The PAF has been used for many years to help in making health policy decisions. The PAF is a useful indicator but it has significant limitations. Researchers frequently make computational mistakes and misinterpretations when using PAF.11 The most common misinterpretation is that the PAF represents the true preventable portion of disease. In most situations, the PAF overestimates the true preventive potential because there are competing risks and confounding factors. Researchers and policy makers should use the PAF with great caution and only as an indication of potential benefits of health interventions. True benefits of interventions can be reliably estimated only from intervention studies. The validity of the PAF estimates is also an issue. The validity of PAF estimates depends on the validity of estimates used in the calculation of PAF. In the case of bicycle helmets these are helmet use rates and helmet effectiveness (RR). Bicycle helmets protect from head injuries, but the exact level of protection is unknown. The available estimates of helmet effectiveness1–4 are based on observational studies only, and are open for many possible sources of bias and confounding. PAF estimates can be adjusted for confounding12 provided that the information about cofounders is available. This is rarely the case in studies of bicycle helmets. Probably the best approach, given the current state of knowledge, is to apply a range of effectiveness estimates, as shown in the current study.

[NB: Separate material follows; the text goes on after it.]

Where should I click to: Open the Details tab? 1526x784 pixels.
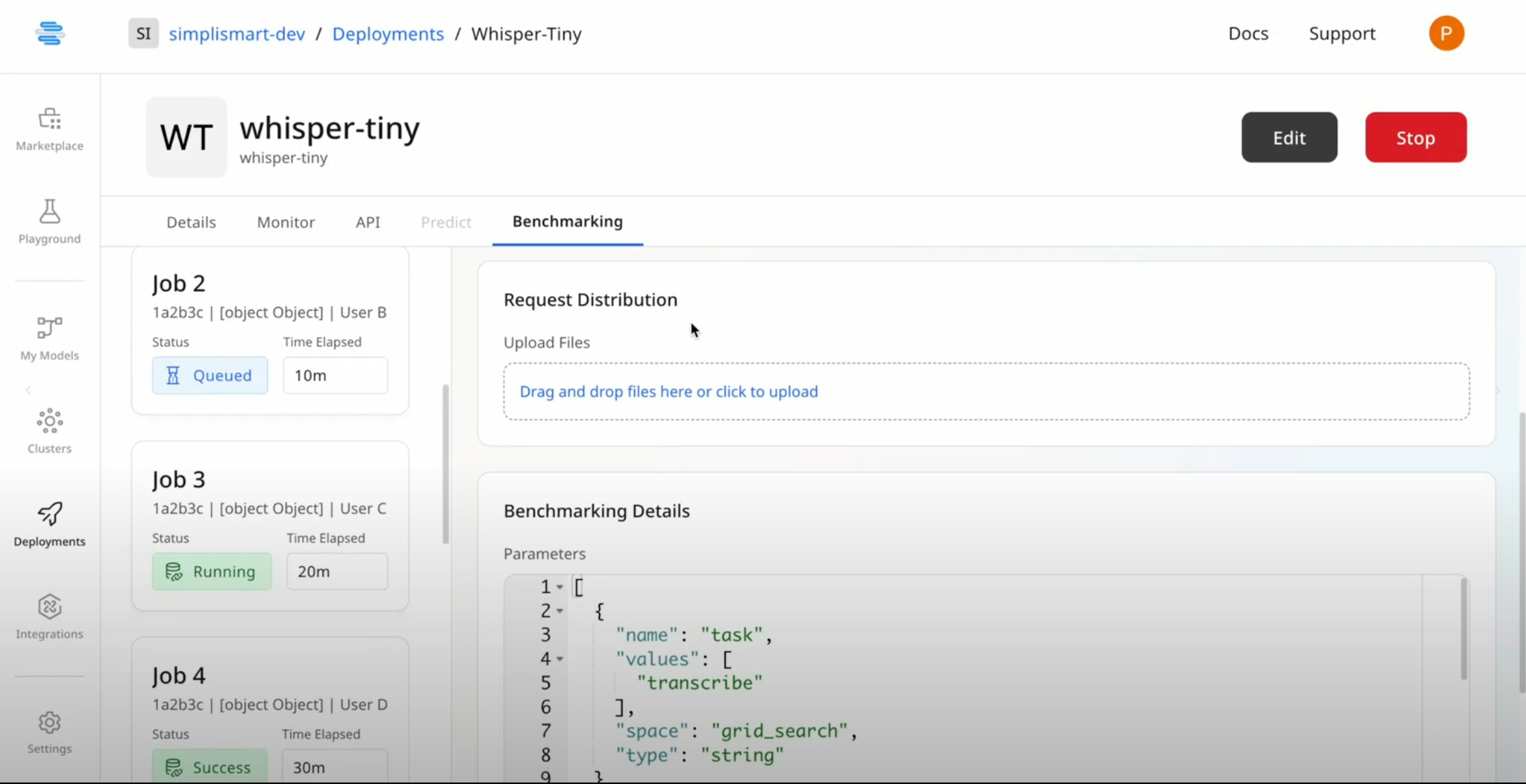point(191,222)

The validity of estimates of current helmet use affects the validity of PAF estimates. If the use rate is overestimated, the PAF will underestimate the preventive potential and vice versa. Use rates are estimated from samples and can be inaccurate. If PAF estimates are used to make global policy decisions, modest inaccuracies in use rate estimates are unlikely to significantly impact the policy decision. For other applications of the PAF, inaccuracies may have a substantial impact. An additional issue is the definition of helmet user. A portion of riders use helmets only sometimes. Depending how these users are classified (into users or non-users) a degree of misclassification bias on exposure will be introduced in the estimates and the PAF will under or over-estimated.

The PAF is usually calculated for a total effect attributable to a specific factor. That is an unrealistic expectation for the interventions to promote bicycle helmets. Such interventions can improve use rates up to 40% over baseline levels,7 and that only among children. Our study offers a simple way of estimating effects associated with different levels of increase in helmet use rates.

In spite of the above limitations, the PAF is an appropriate and useful measure for interventions to promote helmet use. The protective effects of helmets are well established, the effect is not confounded by previous non-use, and there is no evidence of competing risks replacing the ones removed by helmet use. These conditions are the basic epidemiologic criteria for external validity of PAF estimates.11

Implications for prevention

An increasing number of bicycle riders around the world benefit from the protective effect of bicycle safety helmets. The changes in helmet use rates influence the occurrence of bicycle injuries in the population. This study helps researchers and program personnel to better interpret and predict these changes and to improve estimates of the potential effectiveness of helmet promotion interventions.